Of the three categories listed:

 

a) less powerful hero beats vastly more powerful villain by cleverness

B) less powerful hero beats vastly more powerful villain by exploiting villain's particular equivalent of Kryptonite

c) less powerful hero beats vastly more powerful villain by suddenly going Super-Saiyajin for absolutely no damn reason whatsoever

 

Continuity only gets in the way of c), and -- only if the villain was originally created without a Kryptonite weakness -- B). And even then, you can often find a valid reason for adding a vulnerability later. ("Curses! My last power amplification treatment has had the side effect of making me direly allergic to grain products! Now I'll NEVER beat Powdered Toast Man!").

 

Not to mention, of course, the simple route of intro'ing the villain's weakness at character creation.

 

So, again, continuity is no bar to telling stories where less powerful heroes defeat more powerful villains.
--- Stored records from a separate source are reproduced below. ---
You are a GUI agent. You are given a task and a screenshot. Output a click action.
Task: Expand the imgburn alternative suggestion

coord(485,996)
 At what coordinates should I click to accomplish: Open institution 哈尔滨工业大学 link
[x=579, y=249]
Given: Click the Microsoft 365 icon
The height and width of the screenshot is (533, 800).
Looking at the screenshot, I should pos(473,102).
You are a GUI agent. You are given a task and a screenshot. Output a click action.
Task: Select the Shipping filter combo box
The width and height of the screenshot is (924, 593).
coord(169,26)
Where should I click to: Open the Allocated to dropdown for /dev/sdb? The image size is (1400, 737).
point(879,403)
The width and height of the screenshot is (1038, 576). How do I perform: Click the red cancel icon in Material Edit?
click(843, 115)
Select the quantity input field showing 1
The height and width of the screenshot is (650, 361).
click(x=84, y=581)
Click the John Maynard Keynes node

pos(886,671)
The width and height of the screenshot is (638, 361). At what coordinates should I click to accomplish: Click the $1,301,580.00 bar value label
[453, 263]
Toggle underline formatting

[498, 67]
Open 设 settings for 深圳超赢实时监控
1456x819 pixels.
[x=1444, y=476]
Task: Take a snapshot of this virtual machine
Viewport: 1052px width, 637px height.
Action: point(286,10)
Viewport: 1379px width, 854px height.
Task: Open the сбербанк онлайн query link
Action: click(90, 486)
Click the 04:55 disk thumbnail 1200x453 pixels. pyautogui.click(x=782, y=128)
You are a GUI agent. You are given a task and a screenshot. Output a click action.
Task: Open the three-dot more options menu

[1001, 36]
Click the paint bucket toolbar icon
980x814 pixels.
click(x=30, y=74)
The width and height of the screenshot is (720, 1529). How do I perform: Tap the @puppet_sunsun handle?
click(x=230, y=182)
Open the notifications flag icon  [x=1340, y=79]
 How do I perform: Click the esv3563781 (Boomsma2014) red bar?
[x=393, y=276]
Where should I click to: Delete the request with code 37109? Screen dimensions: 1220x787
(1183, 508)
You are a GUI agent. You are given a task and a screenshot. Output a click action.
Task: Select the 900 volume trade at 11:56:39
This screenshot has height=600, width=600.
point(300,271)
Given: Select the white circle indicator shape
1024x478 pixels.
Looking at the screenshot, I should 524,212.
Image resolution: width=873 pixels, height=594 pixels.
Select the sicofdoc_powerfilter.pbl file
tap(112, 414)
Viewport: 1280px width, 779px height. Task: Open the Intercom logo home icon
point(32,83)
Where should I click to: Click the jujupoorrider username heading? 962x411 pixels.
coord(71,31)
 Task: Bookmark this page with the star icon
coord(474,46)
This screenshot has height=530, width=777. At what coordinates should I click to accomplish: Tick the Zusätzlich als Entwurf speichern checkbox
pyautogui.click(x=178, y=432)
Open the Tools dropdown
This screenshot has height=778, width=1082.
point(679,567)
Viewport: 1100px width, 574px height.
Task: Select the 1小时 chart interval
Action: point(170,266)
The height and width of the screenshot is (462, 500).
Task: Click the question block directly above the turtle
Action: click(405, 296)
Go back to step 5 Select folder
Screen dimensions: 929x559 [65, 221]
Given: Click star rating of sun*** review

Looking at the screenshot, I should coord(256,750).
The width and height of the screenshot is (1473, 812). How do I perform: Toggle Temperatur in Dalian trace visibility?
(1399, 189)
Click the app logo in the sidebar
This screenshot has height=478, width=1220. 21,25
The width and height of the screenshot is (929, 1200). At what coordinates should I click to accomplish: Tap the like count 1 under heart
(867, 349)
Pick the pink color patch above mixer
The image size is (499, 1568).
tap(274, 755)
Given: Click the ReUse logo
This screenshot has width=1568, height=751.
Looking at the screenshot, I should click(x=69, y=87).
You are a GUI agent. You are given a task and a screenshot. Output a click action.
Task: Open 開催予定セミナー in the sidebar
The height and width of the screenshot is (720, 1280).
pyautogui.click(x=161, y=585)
What it *is* a bar towards is telling those stories *stupidly* or *lazily*.

 

I dunno about you, but me, I like anything that makes a writer have to avoid stupid or lazy hackwork.

 

 

Okay, I see we crossed a couple sub-threads here.

 

What you have still not answered but was a separate query from this, but I inserted it into this one by accident, wherein my question, though phrased as a statement originally, was simply this - given the violation of continuity by Silver Age Batman, Batman the TV show (which was put into comic form for a time and the regular comic book was similar to for a time), Golden Age Batman, mid-late '70s O'Neill (sp) Batman, and Miller Batman at the same time, are these all invalidated? Despite many good stories having been told in each?

 

Continuity is great but your point that serial fiction rests "solely" on it is a damning blow to allowing for stories such as the Killing Joke and so on. I think a balance is necessary. Others here have pointed to something I see as much more sensible than trying to argue Spiderman's power level is incapable of defeating a herald of Galactus who is doing a crappy job, in regard to the issue of the icon of Spiderman in the comics. But "continuity" in Marvel hardly seems violated anyway in allowing for a morality tale of the god who couldn't. However, even surrendering it is, the larger question I am curious about given you made the claim that continuity was the only driver. I am hoping you were exaggerating. If not, you are willingly asking people to give up lots of great stories for an ideal that doesn't seem to justify it.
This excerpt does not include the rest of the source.